Description of the task:
In the copy of the lines below, leave out pictures and print everything else exactly.

Data provided:
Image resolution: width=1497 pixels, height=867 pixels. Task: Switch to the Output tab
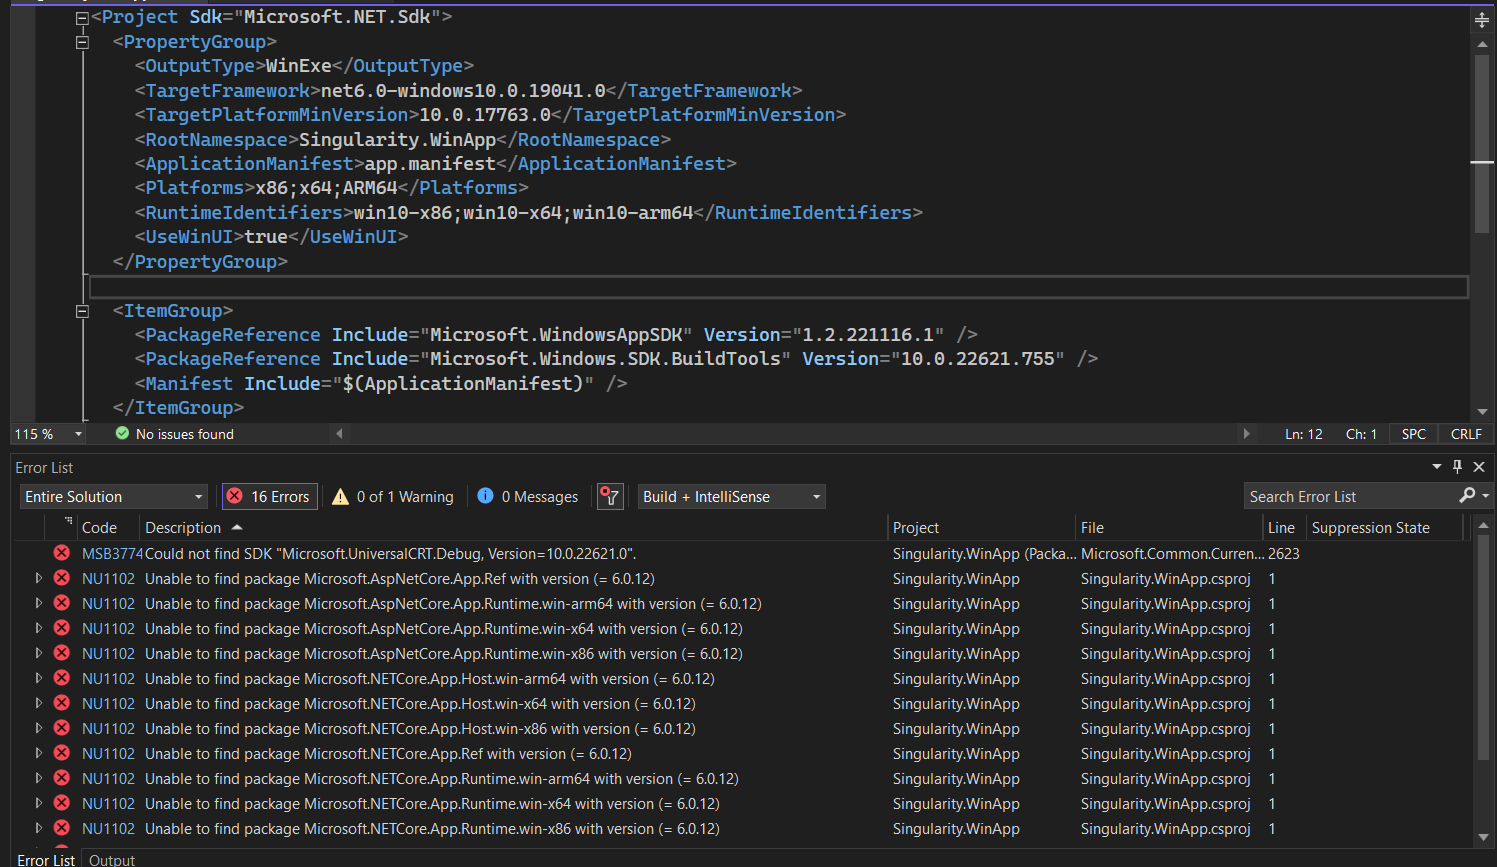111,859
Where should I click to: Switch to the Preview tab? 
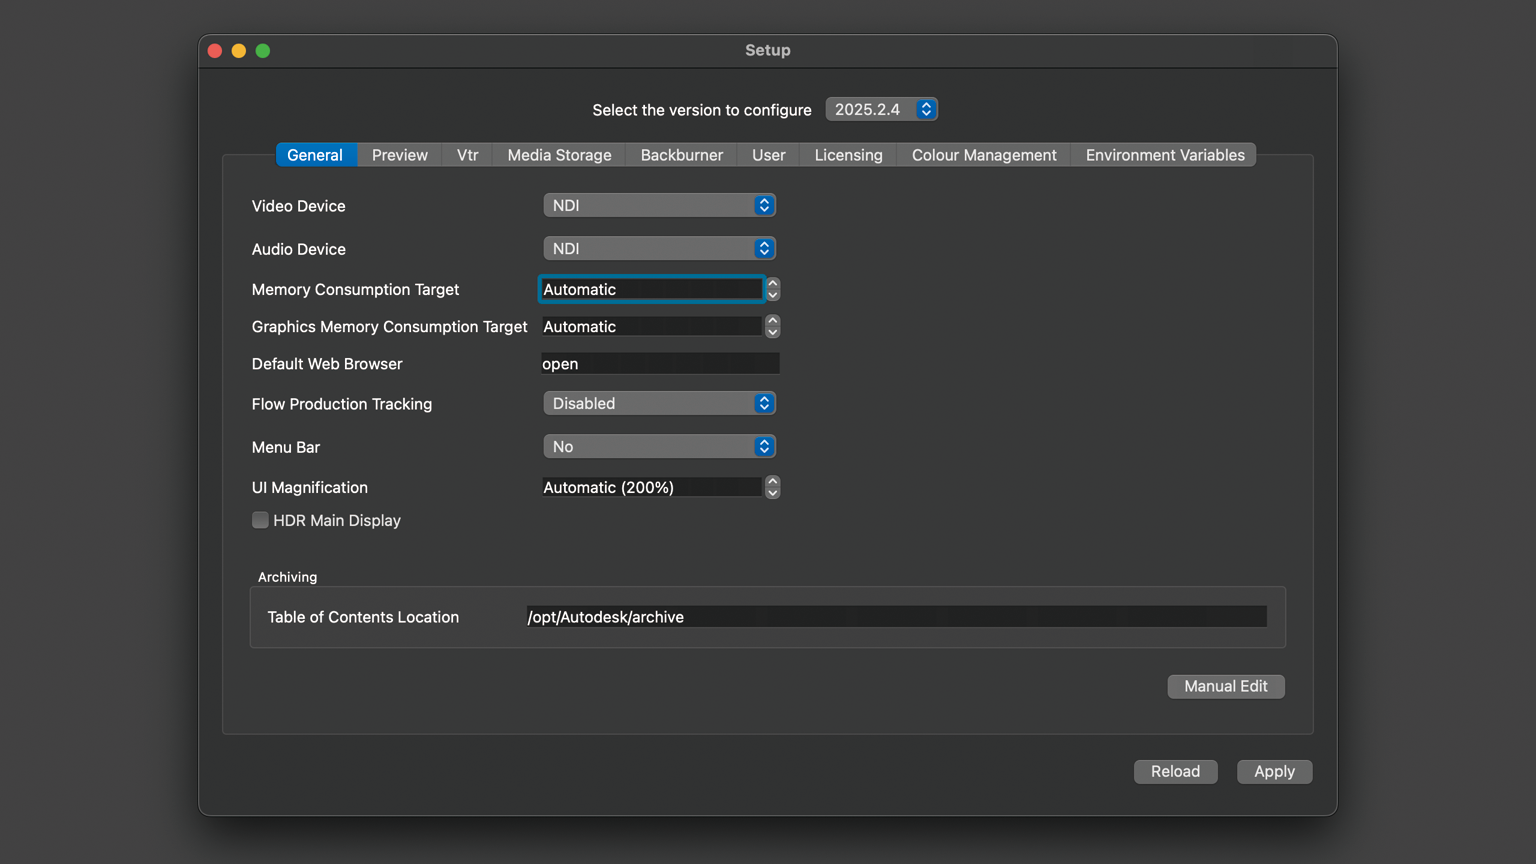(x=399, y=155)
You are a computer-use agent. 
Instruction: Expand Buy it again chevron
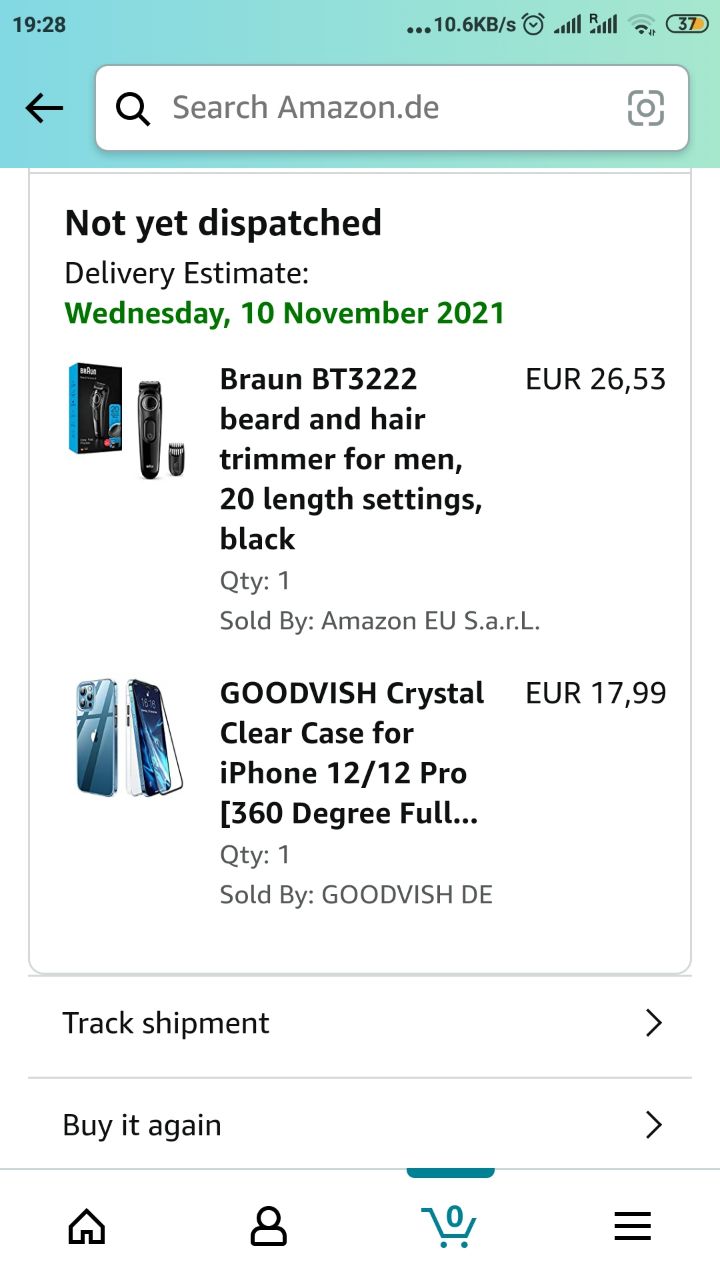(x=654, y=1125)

Final answer:
Image resolution: width=1497 pixels, height=867 pixels. Task: Switch to the Output tab
111,859
Where should I click to: Switch to the Preview tab? 
(x=399, y=155)
You are a computer-use agent. 
Instruction: Expand Buy it again chevron
(x=654, y=1125)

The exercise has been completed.